[Fixed]-How can I send signals from within Django migrations?

13👍

You can’t (and should not) do this because when your migration is executed, your UserDetails could be really different than when you wrote this migration.
This is why django (and south) use “frozen models” which are identical to when you wrote the migration.

“Unfortunately”, you have to freeze your signal code in your migration to keep the behaviour expected at the time you write the migration.

A simple exemple to understand why it’s important to not use real models (or signals etc.) inside a migration :

Today, I could have this :

class UserDetails(models.Model):
    user = models.ForeignKey(...)
    typo_fild = models.CharField(...)

@receiver(signals.post_save, sender=django.contrib.auth.models.User)
def add_user_details(sender, instance, created, **kwargs):
    if created:
        UserDetails.objects.create(user=instance, typo_fild='yo')

Then, I have a data migration (called “populate_users”) which create new users and I force the execution of add_user_details inside it. It’s okay : it works today.

Tomorrow, I fix my typo_fild -> typo_field inside UserDetails and inside add_user_details.
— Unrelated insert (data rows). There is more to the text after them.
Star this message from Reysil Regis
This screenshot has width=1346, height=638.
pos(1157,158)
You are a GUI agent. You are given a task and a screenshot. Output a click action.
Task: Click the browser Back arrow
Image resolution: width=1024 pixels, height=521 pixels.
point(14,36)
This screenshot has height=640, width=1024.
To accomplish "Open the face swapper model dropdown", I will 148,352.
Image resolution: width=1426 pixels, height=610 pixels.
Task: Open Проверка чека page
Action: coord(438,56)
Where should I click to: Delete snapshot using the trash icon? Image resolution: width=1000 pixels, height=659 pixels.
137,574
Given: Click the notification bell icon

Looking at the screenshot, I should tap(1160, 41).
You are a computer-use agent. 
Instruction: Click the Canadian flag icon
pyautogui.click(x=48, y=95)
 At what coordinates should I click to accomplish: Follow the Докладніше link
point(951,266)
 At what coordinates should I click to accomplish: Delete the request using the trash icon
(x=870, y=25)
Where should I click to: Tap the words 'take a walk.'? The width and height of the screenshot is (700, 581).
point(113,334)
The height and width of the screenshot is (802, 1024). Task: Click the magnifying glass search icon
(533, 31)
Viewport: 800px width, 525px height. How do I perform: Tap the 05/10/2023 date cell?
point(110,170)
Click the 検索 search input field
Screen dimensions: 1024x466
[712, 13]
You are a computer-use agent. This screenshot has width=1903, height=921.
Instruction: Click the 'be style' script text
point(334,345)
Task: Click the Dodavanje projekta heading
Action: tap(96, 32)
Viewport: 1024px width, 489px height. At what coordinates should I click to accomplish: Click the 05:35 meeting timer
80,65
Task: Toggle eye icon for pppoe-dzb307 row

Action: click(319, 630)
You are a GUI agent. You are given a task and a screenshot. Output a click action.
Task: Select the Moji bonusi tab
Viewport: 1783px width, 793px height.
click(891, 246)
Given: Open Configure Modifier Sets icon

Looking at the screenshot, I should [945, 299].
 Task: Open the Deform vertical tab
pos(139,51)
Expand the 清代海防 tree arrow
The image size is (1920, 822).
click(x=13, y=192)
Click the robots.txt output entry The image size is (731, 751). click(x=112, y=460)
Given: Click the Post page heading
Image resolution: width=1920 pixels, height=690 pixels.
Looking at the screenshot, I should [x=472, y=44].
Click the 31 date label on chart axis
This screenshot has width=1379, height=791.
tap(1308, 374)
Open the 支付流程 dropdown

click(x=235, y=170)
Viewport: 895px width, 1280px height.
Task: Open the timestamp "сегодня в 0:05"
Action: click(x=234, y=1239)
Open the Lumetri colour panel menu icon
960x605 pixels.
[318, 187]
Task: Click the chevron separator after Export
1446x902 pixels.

A new schema migration is created to rename the field in the database.

At this point, my migration “populate_users” will fail because when a new user will be created, it will try to create a new UserDetails with a field “typo_field” wich does not yet exist in the database : this field will only be rename in the DB with the next migrations.

So, if I want to keep a good migration wich will work at anytime, I have to copy the behaviour of add_user_details inside the migration. This freeze of add_user_details will have to use the frozen model UserDetails via apps.get_model("myapp", "UserDetails") and create a new UserDetails with the typo_fild which is frozen too.

0👍

Another option is to simply import the model as you normally would inside your populate_with_initial_data function:

def populate_with_initial_data(apps, schema_editor):
    from django.auth.models import User
    new_user = User.objects.create(username="nobody")

This has the significant drawback that the migration might break if you try to run it at at later time and the database schema has changed in a significant way since. In the case your are mentioning that seems unlikely but that must be assessed on a case by case basis.

We have several models where there are so many things happening on save() and in signals that we feel non frozen imports is the best option. In practice it’s not a big problem (for us) and to mitigate the problem further we regularly prune all our migrations.